The reactions of O2, NOx and soot from Diesel exhaust over Cu containing catalysts can significantly reduce soot and NOx emissions while producing N2 and CO2. The author has evaluated the performance of Cu ion exchanged ZSM-5 and Cu adsorbed on Granulated Activated Carbon (Cu-GAC) using GAC as a surrogate for soot in a packed bed reactor. CO, formed primarily by the oxidation of GAC with O2, appears to be a stable intermediate in the reduction of NO. With experimental parameters chosen to simulate Diesel exhaust conditions, Cu-GAC is much more effective than GAC mixed with Cu-ZSM-5, converting six times more NOx to N2 at 500°C at the representative gas hourly space velocity of 50,000. Both catalysts are poisoned by H2O and SO2. A mechanism is presented that is consistent with the experimental results.

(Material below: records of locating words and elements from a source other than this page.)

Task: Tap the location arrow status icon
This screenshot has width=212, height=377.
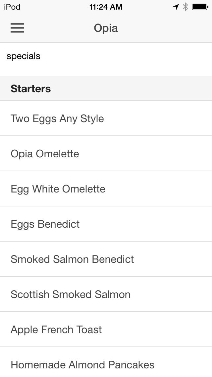Action: point(176,7)
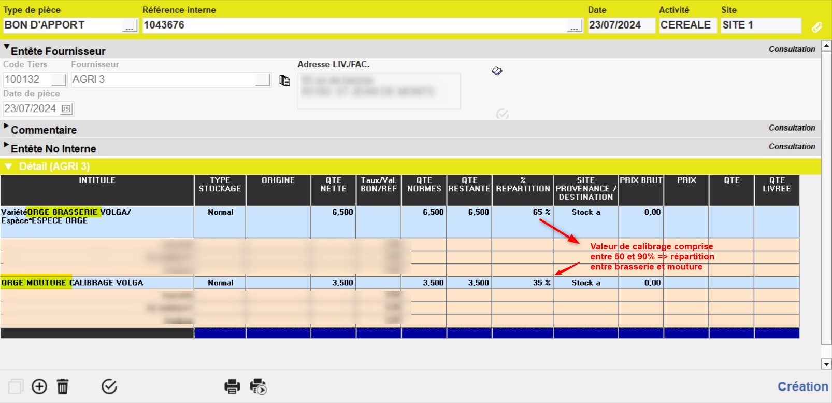832x403 pixels.
Task: Open the calendar picker for Date de pièce
Action: tap(66, 109)
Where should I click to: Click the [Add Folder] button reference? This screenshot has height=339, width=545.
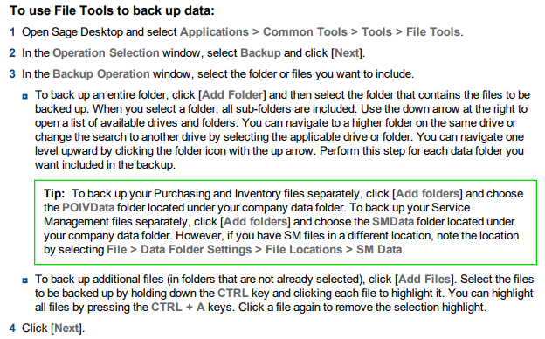click(x=232, y=95)
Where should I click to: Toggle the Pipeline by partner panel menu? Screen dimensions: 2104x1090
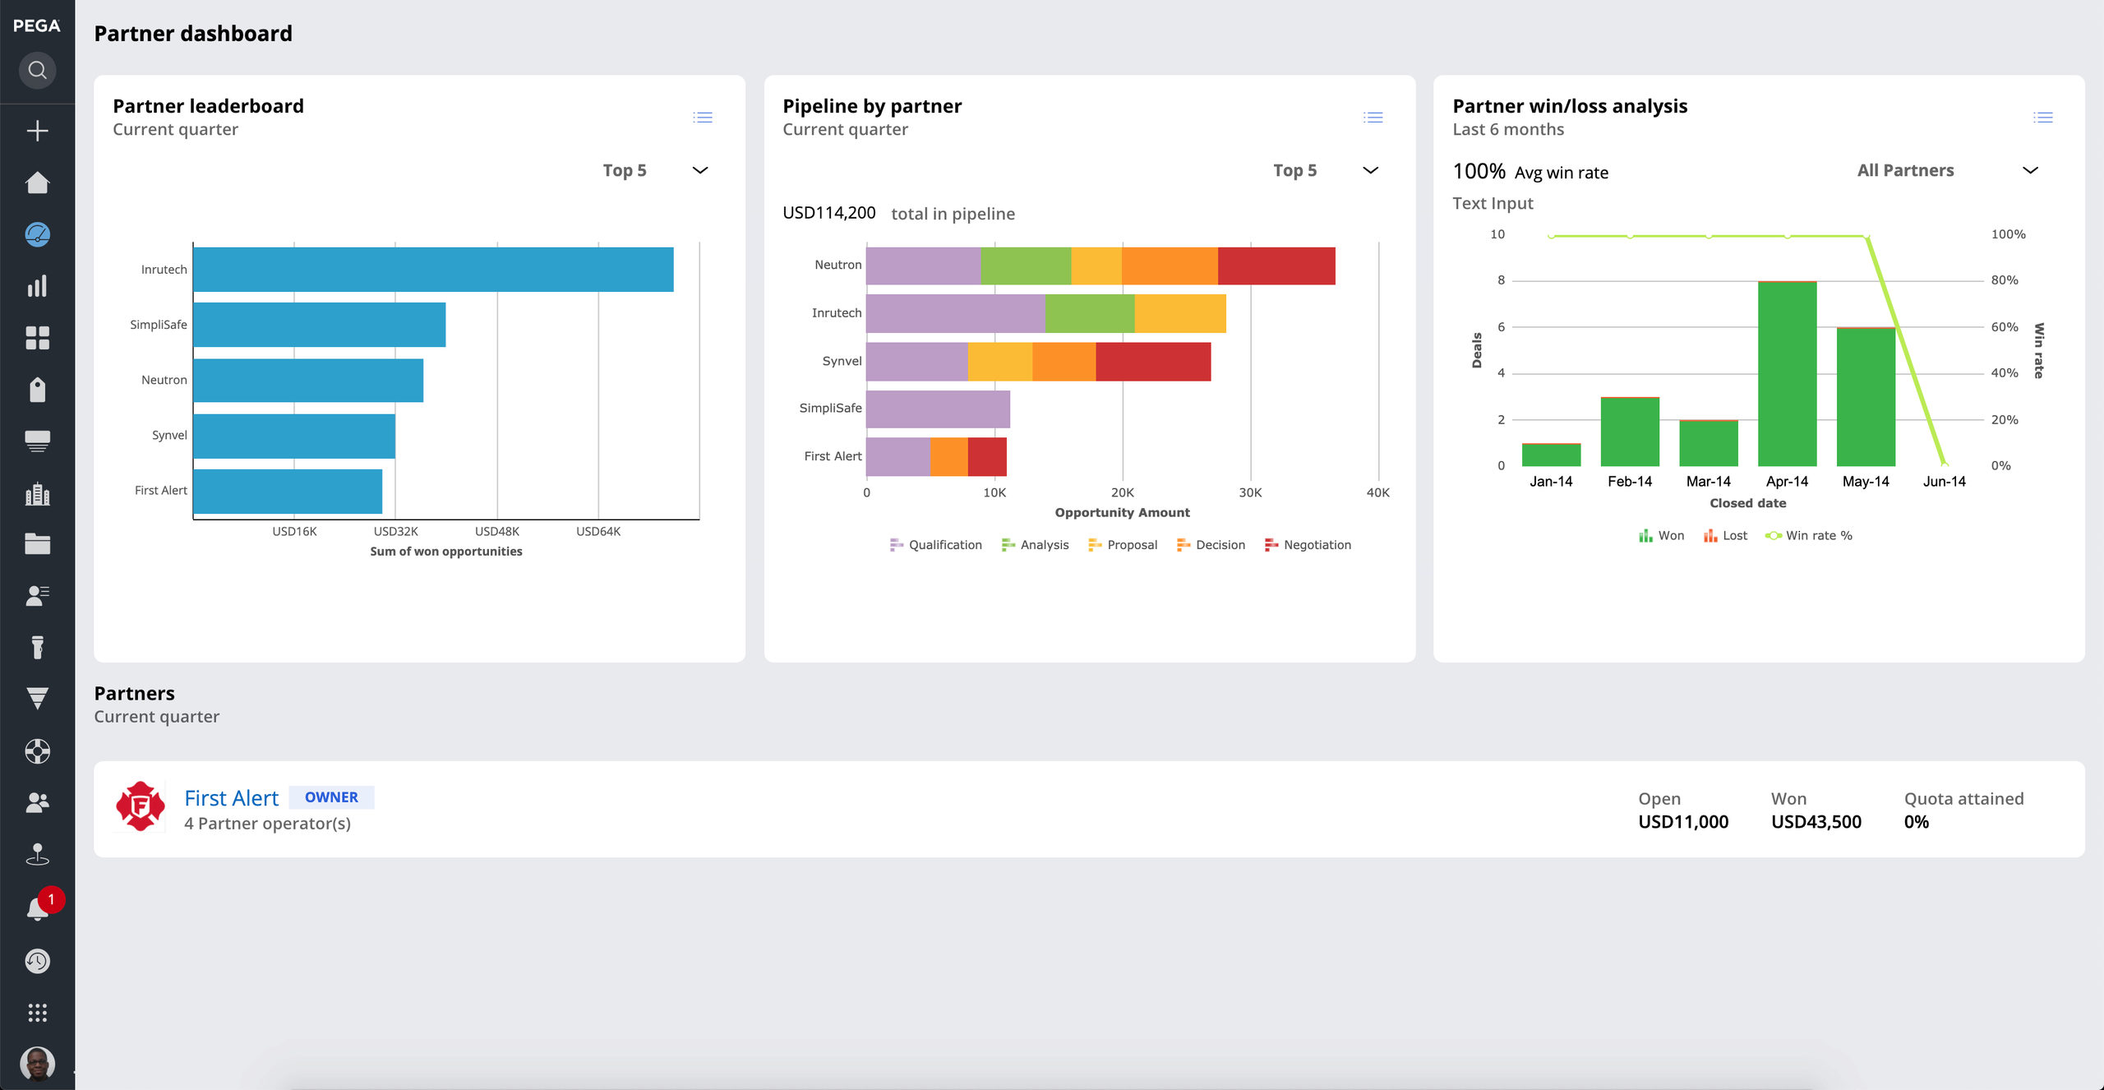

Catalytic reduction of nitric oxide (NO) with solid carbonaceous materials to N2 was also investigated over palladium based catalysts. Catalysts consisting of 4 wt.% Palladium on CeO2, A1203 and TiO2, prepared by the impregnation method, were evaluated as lean NOx control catalysts with granular activated carbon (GAC) as the reductant. The performance of these catalysts was measured with a gas containing 590 ppm NO, 10% 02, and the balance He at gaseous hourly volumetric space velocities of 50,000 and 80,000 and at temperatures in the range of 200-600°C. All catalysts exhibited high activity for NO reduction with GAC. The PdO/Al2O3 showed the highest activity among the tested catalysts with maximum conversion over 80% at GHSV of 50,000. The PdO/CeO2 had the lowest light-off temperature of 450°C with a maximum conversion of 80% at GHSV of 50,000.

The effects of SO2 and water on the catalysts were also investigated by including 20 ppm SO2 and 10% water into the gas feed mixture. The results indicated that the palladium catalysts outperform fresh copper exchanged ZSM-5, and are much more slowly poisoned by sulfur compounds and water while promoting NO reduction with GAC to N2.

The purpose of this study was to develop a novel catalyst that can be used in a rotating fluidized bed reactor (RFBR) containing an attrition resistant high surface area catalytic powder to filter soot and promote the reaction between soot and NO at elevated temperatures and at high space velocities. Consequently, this system is self-cleaning i.e., the soot layer is oxidized by NOx + O2 and removed as CO2, while the NOx is removed as N2. The RFBR provides good contact between the catalyst and reactants, and a lower relative pressure drop compared to particulate traps and other existing particulate control devices.